> _What the exercise asks_
Given the listing below, write out exactly the lines starting with the line that has "Slub (319, 378)" and going on through the line that has "masturbation (800, 1127)", both kept.

————

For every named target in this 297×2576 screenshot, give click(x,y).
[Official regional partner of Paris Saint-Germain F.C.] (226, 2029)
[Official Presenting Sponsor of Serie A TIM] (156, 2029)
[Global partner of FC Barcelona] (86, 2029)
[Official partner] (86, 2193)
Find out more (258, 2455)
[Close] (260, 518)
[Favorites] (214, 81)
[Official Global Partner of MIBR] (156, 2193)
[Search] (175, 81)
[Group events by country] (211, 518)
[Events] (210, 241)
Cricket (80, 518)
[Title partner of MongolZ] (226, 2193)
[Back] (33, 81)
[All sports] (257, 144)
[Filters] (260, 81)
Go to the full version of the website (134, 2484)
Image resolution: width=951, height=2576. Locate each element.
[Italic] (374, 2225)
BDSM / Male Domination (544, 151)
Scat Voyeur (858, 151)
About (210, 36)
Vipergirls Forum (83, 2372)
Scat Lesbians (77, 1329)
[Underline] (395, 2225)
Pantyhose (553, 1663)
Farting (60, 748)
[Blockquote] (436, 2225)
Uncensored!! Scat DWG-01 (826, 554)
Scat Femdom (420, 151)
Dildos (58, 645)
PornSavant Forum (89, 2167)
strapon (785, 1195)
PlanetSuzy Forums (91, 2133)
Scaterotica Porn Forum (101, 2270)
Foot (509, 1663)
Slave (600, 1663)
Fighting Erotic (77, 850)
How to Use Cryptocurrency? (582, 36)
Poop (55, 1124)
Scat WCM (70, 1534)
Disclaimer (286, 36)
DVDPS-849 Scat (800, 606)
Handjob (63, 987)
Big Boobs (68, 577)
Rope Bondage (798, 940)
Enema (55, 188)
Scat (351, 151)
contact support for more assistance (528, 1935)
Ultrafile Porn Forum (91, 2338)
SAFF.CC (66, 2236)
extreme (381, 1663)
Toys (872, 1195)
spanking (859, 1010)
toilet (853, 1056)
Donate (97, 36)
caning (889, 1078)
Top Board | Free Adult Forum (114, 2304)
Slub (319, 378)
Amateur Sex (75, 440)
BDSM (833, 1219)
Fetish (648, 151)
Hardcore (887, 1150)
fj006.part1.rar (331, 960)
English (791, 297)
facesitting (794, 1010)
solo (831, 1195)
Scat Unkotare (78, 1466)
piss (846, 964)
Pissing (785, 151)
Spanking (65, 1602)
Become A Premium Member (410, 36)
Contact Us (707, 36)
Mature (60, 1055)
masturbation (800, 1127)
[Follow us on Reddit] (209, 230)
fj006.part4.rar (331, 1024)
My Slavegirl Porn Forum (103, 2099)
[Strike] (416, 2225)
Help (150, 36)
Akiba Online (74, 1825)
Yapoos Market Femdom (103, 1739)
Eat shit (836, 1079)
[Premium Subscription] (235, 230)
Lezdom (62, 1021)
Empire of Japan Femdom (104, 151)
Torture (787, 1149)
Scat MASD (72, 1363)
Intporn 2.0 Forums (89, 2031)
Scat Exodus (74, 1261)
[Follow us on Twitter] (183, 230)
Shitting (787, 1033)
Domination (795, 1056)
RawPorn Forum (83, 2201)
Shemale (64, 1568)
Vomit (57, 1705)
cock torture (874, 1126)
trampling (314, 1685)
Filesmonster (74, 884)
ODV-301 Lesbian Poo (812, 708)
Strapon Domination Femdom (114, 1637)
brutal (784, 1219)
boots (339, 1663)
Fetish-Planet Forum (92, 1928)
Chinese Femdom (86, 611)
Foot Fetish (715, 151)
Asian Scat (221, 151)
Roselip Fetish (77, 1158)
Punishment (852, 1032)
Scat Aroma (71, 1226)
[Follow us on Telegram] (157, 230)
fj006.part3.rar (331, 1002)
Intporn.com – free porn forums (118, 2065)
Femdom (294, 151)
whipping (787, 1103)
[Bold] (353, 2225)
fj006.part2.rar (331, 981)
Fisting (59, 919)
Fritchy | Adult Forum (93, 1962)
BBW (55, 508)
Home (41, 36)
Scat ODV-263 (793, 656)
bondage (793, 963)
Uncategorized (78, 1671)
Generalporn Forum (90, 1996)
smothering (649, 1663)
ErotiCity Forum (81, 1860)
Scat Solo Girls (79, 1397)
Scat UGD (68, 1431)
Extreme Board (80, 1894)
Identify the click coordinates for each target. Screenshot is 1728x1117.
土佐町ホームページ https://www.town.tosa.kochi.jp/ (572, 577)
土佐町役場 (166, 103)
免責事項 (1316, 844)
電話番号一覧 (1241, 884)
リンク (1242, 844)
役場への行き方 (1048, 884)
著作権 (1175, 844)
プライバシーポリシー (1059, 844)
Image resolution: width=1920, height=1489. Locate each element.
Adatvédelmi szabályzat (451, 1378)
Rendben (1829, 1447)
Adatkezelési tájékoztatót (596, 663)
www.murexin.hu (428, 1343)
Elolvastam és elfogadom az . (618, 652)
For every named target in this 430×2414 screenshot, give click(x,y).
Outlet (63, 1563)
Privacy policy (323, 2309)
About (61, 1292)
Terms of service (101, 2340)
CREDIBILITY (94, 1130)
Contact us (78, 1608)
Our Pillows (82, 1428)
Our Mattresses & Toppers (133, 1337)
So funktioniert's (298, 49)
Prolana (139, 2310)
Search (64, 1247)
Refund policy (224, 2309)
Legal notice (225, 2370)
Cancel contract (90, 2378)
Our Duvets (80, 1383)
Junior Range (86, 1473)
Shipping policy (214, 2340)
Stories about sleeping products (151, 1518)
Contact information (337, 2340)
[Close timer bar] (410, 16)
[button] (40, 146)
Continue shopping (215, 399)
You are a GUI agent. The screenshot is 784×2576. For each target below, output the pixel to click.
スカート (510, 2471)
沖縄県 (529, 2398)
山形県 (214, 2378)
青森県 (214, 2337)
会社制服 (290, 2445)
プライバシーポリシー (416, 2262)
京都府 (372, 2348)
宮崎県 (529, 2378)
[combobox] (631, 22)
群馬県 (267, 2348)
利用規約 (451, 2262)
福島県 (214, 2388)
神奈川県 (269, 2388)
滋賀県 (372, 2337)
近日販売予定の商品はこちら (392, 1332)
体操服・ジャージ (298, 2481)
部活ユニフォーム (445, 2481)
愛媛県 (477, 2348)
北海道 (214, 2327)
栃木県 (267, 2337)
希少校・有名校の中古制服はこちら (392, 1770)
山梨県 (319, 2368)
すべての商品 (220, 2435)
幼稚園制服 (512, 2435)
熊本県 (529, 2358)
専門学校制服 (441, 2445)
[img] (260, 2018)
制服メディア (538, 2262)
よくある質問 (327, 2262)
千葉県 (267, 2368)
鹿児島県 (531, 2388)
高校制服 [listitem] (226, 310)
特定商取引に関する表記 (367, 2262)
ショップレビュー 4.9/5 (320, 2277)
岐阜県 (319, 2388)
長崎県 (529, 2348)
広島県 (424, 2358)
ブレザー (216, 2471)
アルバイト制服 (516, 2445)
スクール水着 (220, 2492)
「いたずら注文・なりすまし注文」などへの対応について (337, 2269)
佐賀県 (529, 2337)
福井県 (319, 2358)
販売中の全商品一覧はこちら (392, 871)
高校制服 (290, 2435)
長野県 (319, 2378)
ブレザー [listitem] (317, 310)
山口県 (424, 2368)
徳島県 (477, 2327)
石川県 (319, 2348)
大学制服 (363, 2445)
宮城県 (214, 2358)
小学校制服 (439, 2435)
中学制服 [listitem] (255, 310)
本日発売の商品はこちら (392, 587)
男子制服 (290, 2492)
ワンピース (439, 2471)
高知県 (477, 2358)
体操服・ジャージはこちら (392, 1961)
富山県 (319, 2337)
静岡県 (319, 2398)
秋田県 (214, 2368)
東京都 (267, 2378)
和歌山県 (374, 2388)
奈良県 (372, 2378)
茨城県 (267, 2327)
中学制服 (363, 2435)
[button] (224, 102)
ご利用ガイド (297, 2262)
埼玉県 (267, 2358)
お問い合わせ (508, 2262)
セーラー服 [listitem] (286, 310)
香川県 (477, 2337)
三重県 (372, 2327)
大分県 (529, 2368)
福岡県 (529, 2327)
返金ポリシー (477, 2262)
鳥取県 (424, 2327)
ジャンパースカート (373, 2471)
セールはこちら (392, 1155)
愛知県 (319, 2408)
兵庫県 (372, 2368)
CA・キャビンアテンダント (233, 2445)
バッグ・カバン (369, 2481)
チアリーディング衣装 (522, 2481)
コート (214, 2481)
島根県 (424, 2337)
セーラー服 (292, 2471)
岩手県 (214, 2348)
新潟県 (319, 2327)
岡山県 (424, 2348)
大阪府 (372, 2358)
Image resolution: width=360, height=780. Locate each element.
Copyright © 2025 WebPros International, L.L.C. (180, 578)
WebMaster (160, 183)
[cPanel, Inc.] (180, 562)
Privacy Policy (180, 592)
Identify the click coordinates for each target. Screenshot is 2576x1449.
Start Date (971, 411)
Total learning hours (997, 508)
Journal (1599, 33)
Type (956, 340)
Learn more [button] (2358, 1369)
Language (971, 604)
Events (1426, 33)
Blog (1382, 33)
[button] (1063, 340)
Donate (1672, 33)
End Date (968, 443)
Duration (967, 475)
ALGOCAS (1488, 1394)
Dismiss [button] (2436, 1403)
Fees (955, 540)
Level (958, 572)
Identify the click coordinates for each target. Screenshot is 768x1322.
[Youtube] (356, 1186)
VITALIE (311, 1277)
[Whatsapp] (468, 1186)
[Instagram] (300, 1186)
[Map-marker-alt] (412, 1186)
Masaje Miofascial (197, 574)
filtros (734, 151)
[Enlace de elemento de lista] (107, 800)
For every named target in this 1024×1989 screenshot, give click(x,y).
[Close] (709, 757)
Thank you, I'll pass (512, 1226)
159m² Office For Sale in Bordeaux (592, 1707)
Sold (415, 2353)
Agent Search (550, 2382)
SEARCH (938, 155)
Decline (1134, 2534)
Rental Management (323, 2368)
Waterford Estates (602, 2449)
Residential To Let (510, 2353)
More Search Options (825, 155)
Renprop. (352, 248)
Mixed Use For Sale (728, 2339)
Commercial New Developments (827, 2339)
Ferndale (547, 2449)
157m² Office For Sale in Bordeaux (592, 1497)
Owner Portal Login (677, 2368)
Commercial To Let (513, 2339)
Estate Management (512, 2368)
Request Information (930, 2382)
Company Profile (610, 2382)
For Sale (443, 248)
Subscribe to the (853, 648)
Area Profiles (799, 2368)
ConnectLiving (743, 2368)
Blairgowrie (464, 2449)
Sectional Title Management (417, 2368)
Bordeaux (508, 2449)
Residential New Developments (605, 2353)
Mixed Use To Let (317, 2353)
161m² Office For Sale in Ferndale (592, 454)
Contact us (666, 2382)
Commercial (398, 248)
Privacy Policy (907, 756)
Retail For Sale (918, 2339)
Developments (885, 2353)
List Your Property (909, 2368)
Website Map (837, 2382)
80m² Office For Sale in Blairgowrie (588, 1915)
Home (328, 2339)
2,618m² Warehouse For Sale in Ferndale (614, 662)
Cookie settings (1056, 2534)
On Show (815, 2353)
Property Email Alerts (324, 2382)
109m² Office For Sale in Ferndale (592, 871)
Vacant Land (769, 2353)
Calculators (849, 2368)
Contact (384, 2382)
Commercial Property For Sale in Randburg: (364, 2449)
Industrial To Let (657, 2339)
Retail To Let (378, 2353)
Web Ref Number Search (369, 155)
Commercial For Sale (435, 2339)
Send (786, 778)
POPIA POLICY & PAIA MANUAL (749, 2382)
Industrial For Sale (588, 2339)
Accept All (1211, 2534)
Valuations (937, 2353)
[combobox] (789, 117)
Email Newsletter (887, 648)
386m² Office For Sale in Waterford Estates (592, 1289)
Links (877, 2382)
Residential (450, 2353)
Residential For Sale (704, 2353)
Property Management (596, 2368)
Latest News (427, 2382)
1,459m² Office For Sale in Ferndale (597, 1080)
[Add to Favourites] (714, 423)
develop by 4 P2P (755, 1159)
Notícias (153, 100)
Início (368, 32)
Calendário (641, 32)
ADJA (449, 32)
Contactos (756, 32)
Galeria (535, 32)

————

> _Written response_
Slub (319, 378)
Amateur Sex (75, 440)
BDSM (833, 1219)
Fetish (648, 151)
Hardcore (887, 1150)
fj006.part1.rar (331, 960)
English (791, 297)
facesitting (794, 1010)
solo (831, 1195)
Scat Unkotare (78, 1466)
piss (846, 964)
Pissing (785, 151)
Spanking (65, 1602)
Become A Premium Member (410, 36)
Contact Us (707, 36)
Mature (60, 1055)
masturbation (800, 1127)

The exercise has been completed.